Sam said, “How’s he going to get his platform up there, Binkie? That sign’s pretty high off the ground.”
“They’ll use a ladder truck from the fire department,” Binkie said. “Coleman’s got his generator, TV, DVD player, some concert speakers, and a heater that they’ll set up at the same time.”
“My goodness,” I said, somewhat in awe at all the preparations.
“All the comforts of home,” Sam said.
“Not quite,” Binkie said, laughing. “He won’t have me.”
• • •
With profuse thanks and good wishes for Coleman’s survival if he stayed his course, we dropped Binkie off at her house, then proceeded home in silence. There was so much to talk about, yet neither Sam nor I seemed able to start a conversation. I was tired, for one thing. It was past my bedtime, and I was anxious to close my mind to the events of the last few hours and sleep.
But to tell the truth, the memory of finding Connie had receded to the point that it was almost as if I’d seen it on a television show. Come to think of it, I probably had. Not with Connie in it, of course, but a similar, yet made-up, crime scene.
What was much closer and more clear in my mind was having been in the clutches of the law. Did they really suspect me? I understood the need to eliminate all the possibilities until only one was left standing, but who could ever believe that could be me?
• • •
“Sam,” I said as we walked into the house, “I wish I’d pointed out to Detective Ellis the age and size differences between Connie and me. They couldn’t possibly think that I could—even if I’d wanted to, which I didn’t—do what was done to her. I’d be the one lying on the kitchen floor if that had happened. Not that I’m in the habit of fighting with anyone, especially to the death.” Then, without warning, tears filled my eyes, my nose began to drip, and I wanted to bawl my head off. Finding Connie had been bad enough, but to be suspected of causing great bodily harm to another human being was beyond my ability to handle.
“Sweetheart,” Sam said. He came over, put his hands on my shoulders, then drew me close. “They know that. But they have to consider all the possibilities from an accident to a home invasion to a domestic dispute to . . .”

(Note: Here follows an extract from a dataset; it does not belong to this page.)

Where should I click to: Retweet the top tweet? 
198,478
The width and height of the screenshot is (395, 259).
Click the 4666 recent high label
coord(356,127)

“That could be it!” I jerked my head off Sam’s shoulder, aware now that there was another, more likely suspect. “Her husband! Where is he? Nobody around here has ever even seen him. Maybe they had an argument, maybe it escalated and he killed her. Listen, Sam, it stands to reason because the door was unlocked, meaning that somebody just opened it, or unlocked it with his own key, then went in, did what he did, and left. There was no break-in, because none of the windows were broken. None that I saw, I mean. Of course,” I said, slowing down, “I didn’t specifically look for a broken window. But I would’ve noticed if a pane in the door had been broken.”
“I’m sure you would’ve. But, Julia, why did you go out there, anyway? All I’ve heard this week has been Connie this and Connie that, and none of it good. What possessed you to call on her?”
“Well,” I said, temporizing as I realized how imperative it was that I be released from the promise made to Pastor Ledbetter. And he’d better release me, too, because this was getting sticky. Even Sam was questioning my motivation, and I did not like being less than open with him. To say nothing of withholding information from Detective Ellis.
“She asked me to,” I said. “I didn’t just show up and knock on her door without being invited. And I so wish I hadn’t accepted.”
“I’m a little surprised that you did,” Sam said as we walked into the library and sat together on the sofa. “You’ve been ambivalent about her all week—first deciding that you wanted nothing to do with her, then changing your mind by adding her to your party list just to demonstrate some local social customs.”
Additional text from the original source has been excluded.